_Your goal_:
Type every record exactly as it appears.

BEGIN Given records

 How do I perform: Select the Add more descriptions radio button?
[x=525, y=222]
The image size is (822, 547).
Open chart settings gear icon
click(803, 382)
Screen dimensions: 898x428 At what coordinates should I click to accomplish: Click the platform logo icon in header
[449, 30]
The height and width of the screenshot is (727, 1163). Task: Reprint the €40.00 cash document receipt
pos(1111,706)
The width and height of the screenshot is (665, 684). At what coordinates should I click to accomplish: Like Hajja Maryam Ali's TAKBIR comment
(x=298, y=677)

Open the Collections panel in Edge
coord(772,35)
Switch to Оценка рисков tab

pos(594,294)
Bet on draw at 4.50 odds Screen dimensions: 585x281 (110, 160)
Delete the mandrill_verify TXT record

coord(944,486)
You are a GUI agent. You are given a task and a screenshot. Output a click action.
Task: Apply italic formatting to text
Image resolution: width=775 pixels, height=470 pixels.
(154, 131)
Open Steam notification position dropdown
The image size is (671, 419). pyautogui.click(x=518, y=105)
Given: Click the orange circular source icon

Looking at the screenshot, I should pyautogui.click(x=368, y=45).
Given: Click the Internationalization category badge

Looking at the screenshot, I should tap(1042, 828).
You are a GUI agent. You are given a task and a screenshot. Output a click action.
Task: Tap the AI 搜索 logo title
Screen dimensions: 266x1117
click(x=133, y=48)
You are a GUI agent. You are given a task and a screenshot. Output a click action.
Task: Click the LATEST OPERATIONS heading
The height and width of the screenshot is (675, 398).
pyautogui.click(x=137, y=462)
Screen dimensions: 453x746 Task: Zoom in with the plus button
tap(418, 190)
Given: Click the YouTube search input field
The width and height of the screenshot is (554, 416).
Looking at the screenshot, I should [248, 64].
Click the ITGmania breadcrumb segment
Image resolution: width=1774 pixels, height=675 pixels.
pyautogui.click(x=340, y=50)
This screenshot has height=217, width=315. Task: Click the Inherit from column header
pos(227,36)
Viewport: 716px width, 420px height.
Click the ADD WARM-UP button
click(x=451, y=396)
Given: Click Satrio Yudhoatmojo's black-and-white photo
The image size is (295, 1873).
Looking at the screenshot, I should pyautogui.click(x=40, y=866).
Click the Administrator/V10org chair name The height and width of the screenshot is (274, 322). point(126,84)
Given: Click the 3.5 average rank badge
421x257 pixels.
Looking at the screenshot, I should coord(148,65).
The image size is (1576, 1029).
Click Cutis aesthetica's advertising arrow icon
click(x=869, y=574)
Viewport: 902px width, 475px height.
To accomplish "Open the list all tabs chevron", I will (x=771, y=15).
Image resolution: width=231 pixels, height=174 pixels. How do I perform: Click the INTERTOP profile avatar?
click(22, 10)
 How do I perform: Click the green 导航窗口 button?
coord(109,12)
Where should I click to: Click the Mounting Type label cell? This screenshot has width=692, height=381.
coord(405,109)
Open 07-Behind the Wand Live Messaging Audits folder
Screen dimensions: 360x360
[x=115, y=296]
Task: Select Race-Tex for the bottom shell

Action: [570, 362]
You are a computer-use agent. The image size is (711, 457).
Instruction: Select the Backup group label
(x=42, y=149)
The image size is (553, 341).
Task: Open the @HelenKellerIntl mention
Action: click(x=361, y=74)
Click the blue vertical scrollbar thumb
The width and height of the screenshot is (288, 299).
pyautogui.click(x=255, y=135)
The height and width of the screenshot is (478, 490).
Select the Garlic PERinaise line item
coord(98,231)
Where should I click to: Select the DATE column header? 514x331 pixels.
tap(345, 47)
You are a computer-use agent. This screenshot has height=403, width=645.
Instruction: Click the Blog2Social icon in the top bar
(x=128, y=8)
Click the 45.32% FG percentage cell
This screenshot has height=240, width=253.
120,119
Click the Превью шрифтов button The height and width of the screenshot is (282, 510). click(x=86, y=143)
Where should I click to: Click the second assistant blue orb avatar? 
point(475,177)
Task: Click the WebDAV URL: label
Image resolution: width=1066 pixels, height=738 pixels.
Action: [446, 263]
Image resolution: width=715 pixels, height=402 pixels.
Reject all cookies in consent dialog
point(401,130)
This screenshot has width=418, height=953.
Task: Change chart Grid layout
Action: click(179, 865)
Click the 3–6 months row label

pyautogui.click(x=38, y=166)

END Given records

_Completed task_:
 How do I perform: Select the Add more descriptions radio button?
[x=525, y=222]
The image size is (822, 547).
Open chart settings gear icon
click(803, 382)
Screen dimensions: 898x428 At what coordinates should I click to accomplish: Click the platform logo icon in header
[449, 30]
The height and width of the screenshot is (727, 1163). Task: Reprint the €40.00 cash document receipt
pos(1111,706)
The width and height of the screenshot is (665, 684). At what coordinates should I click to accomplish: Like Hajja Maryam Ali's TAKBIR comment
(x=298, y=677)

Open the Collections panel in Edge
coord(772,35)
Switch to Оценка рисков tab

pos(594,294)
Bet on draw at 4.50 odds Screen dimensions: 585x281 (110, 160)
Delete the mandrill_verify TXT record

coord(944,486)
You are a GUI agent. You are given a task and a screenshot. Output a click action.
Task: Apply italic formatting to text
Image resolution: width=775 pixels, height=470 pixels.
(154, 131)
Open Steam notification position dropdown
The image size is (671, 419). pyautogui.click(x=518, y=105)
Given: Click the orange circular source icon

Looking at the screenshot, I should pyautogui.click(x=368, y=45).
Given: Click the Internationalization category badge

Looking at the screenshot, I should tap(1042, 828).
You are a GUI agent. You are given a task and a screenshot. Output a click action.
Task: Tap the AI 搜索 logo title
Screen dimensions: 266x1117
click(x=133, y=48)
You are a GUI agent. You are given a task and a screenshot. Output a click action.
Task: Click the LATEST OPERATIONS heading
The height and width of the screenshot is (675, 398).
pyautogui.click(x=137, y=462)
Screen dimensions: 453x746 Task: Zoom in with the plus button
tap(418, 190)
Given: Click the YouTube search input field
The width and height of the screenshot is (554, 416).
Looking at the screenshot, I should [248, 64].
Click the ITGmania breadcrumb segment
Image resolution: width=1774 pixels, height=675 pixels.
pyautogui.click(x=340, y=50)
This screenshot has height=217, width=315. Task: Click the Inherit from column header
pos(227,36)
Viewport: 716px width, 420px height.
Click the ADD WARM-UP button
click(x=451, y=396)
Given: Click Satrio Yudhoatmojo's black-and-white photo
The image size is (295, 1873).
Looking at the screenshot, I should pyautogui.click(x=40, y=866).
Click the Administrator/V10org chair name The height and width of the screenshot is (274, 322). point(126,84)
Given: Click the 3.5 average rank badge
421x257 pixels.
Looking at the screenshot, I should coord(148,65).
The image size is (1576, 1029).
Click Cutis aesthetica's advertising arrow icon
click(x=869, y=574)
Viewport: 902px width, 475px height.
To accomplish "Open the list all tabs chevron", I will (x=771, y=15).
Image resolution: width=231 pixels, height=174 pixels. How do I perform: Click the INTERTOP profile avatar?
click(22, 10)
 How do I perform: Click the green 导航窗口 button?
coord(109,12)
Where should I click to: Click the Mounting Type label cell? This screenshot has width=692, height=381.
coord(405,109)
Open 07-Behind the Wand Live Messaging Audits folder
Screen dimensions: 360x360
[x=115, y=296]
Task: Select Race-Tex for the bottom shell

Action: [570, 362]
You are a computer-use agent. The image size is (711, 457).
Instruction: Select the Backup group label
(x=42, y=149)
The image size is (553, 341).
Task: Open the @HelenKellerIntl mention
Action: click(x=361, y=74)
Click the blue vertical scrollbar thumb
The width and height of the screenshot is (288, 299).
pyautogui.click(x=255, y=135)
The height and width of the screenshot is (478, 490).
Select the Garlic PERinaise line item
coord(98,231)
Where should I click to: Select the DATE column header? 514x331 pixels.
tap(345, 47)
You are a computer-use agent. This screenshot has height=403, width=645.
Instruction: Click the Blog2Social icon in the top bar
(x=128, y=8)
Click the 45.32% FG percentage cell
This screenshot has height=240, width=253.
120,119
Click the Превью шрифтов button The height and width of the screenshot is (282, 510). click(x=86, y=143)
Where should I click to: Click the second assistant blue orb avatar? 
point(475,177)
Task: Click the WebDAV URL: label
Image resolution: width=1066 pixels, height=738 pixels.
Action: [446, 263]
Image resolution: width=715 pixels, height=402 pixels.
Reject all cookies in consent dialog
point(401,130)
This screenshot has width=418, height=953.
Task: Change chart Grid layout
Action: click(179, 865)
Click the 3–6 months row label

pyautogui.click(x=38, y=166)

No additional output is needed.